South-South Cities Exchange: Capable Cooperatives Are Key to Replicating Yuxi Practices in Nepal

A South-South learning exchange on agriculture value chain and solar-driven irrigation took place in Yuxi city of China from 18 to 20 December 2019. Representatives from two Nepalese cities, Khajura and Bardaghat, the United Nations Development Program in Nepal and Nepal-China Cultural and Educational Council participated in this field learning exchange. This exchange was supported and coordinated by the World Food Programme (WFP) Centre of Excellence in China and the Ministry of Agriculture and Rural Affairs of China. Field visits were arranged by the Bureau of Agriculture of Yuxi.

This South-South learning exchange comes as a follow-up step after the Cities Project completed a demand-driven needs assessment of the Khajura Rural Municipality of Nepal in June 2019. The needs assessment presents a preliminary finding that Khajura has an urgent need of improving its irrigation system and value chain development.
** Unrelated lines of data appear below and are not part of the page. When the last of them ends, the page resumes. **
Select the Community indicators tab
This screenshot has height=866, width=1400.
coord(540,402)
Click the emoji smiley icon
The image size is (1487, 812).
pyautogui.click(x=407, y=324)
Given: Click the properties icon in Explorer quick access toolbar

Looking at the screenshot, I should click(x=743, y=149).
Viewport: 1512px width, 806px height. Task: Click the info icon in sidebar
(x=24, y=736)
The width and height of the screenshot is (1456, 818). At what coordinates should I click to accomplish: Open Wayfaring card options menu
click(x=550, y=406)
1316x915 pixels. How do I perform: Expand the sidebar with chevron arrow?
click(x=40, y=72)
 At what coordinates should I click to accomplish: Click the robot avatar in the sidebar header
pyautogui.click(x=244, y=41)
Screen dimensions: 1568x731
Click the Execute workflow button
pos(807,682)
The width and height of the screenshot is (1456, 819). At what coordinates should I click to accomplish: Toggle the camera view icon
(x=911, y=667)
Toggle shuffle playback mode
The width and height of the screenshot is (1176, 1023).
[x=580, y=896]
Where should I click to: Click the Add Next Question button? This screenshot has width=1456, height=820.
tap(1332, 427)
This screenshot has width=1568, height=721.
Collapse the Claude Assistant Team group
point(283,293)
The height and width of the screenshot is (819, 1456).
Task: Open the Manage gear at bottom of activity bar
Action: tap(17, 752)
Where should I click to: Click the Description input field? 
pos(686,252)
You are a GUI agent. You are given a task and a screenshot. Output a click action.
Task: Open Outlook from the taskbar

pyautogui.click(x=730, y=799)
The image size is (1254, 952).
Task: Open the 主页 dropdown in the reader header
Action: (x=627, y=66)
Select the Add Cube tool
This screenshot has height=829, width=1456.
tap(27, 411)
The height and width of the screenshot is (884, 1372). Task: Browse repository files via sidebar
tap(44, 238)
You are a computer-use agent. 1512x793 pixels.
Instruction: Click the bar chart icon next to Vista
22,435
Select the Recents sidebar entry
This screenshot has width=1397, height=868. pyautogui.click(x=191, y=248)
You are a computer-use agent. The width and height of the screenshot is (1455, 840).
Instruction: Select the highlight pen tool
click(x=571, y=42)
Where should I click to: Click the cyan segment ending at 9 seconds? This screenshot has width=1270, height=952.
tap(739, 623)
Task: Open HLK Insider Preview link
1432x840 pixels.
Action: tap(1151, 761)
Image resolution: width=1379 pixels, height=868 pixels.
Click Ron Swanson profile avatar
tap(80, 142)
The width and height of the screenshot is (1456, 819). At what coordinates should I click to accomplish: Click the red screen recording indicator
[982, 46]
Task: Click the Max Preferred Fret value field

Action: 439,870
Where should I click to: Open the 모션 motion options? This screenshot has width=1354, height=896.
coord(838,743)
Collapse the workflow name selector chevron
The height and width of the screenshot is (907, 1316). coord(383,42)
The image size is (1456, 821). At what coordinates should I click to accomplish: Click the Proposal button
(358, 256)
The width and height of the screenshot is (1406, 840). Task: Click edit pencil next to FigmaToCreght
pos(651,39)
Following that, jointly with the World Food Programme (WFP) Centre of Excellence in China, the project of solar-power driven irrigation schemes in Yuxi to the Cities Project was identified as a suitable good practice. Bardaghat Municipality in Nepal resembles Khajura in geographical, climatic and meteorological conditions and expressed similar demands in improving its agricultural productivity. Bardaghat authorities expressed strong interest in joining the South-South exchange visit and were included in the delegation.

During the South-South learning exchange between the cities, the Nepalese delegation had fruitful discussions with the Yuxi authorities, including a deputy mayor, and several leading agriculture companies. They also visited and assessed sites in Yuxi such as, a photovoltaic water pumping station, an agriculture product market, vegetable and flower farms. Ideas and knowledge were exchanged when the mayors, technicians, and representatives of farmers’ cooperatives from Nepal and Yuxi met, for instance there were reoccurring discussions of the institutional capacity of local agricultural cooperatives.

Cooperatives play a pivotal role in managing and maintaining facilities of a photovoltaic water supply system, also known as a solar-driven irrigation system, located in the Hongta District of Yuxi. Since its installation in 2014, the system has helped optimizing local cropping structures by making possible the planting of high value-added but water-consuming crops, such as peas and medical herbs, in the prone-draught project area and achieved a remarkable increase in farmers’ income.

The central, provincial, city, and district governments jointly funded the project. After the construction of infrastructures and installation of facilities, the irrigation system was handed over to cooperatives, members of which are the farmers using the system, for the day-to-day operation, such as recruiting staff to supervise pumping stations and collecting service fees from farmers.

When asked about the replicability of this system in Khajura and Bardaghat, Deputy Director of the Bureau of Agriculture of Yuxi, Mr. Wang Dong, shared his observations “The first step was setting up well-organized cooperatives for water resource management. Not until the cooperative was ready did the government invest and put in place the needed infrastructures and facilities.” He further added, that given the technologies required were, in fact, very affordable and Nepal has immense potentials in micro-hydro power. “Without step one, the system would have been wasted.”

A farmers’ cooperative generally refers to a cooperative where farmers pool their resources in certain areas of activity. It is a form of business organization with the purpose of maximizing the benefits it generates for their members, as opposed to the profit maximization objectives in common investor-owned firms. One of the observations that emerged was organizing small-scale farmers into cooperatives and integrating them into the agricultural value chains played a critical part in the industrialization and modernization of the agriculture sector of Yuxi. Thanks to greater scale, better organization, more technical guidance in the cooperatives, the quality and quantity of agriculture production increased, agriculture products standardized, access to market information and services improved, farmers’ bargaining power enhanced.

The delegation also noticed that contract farming was applied in all six agriculture companies visited by them. In each case, farmers adjoin the company through a farmers’ cooperative which, on the one hand, enters into sales and purchase agreements with the company, and, on the other hand, organizes farmers for production activities and provides farmers with technical support. One such example was provided by the Yunxiu farmers’ cooperative, which organized farmers in planting, packaging, branding, and selling, and also provided research and development support to farmers. The cooperative was so successful that it fulfilled its mandates and registered as a limited liability corporation in 2009. Breeds developed by the company have won national awards and products are now being sold to the international market.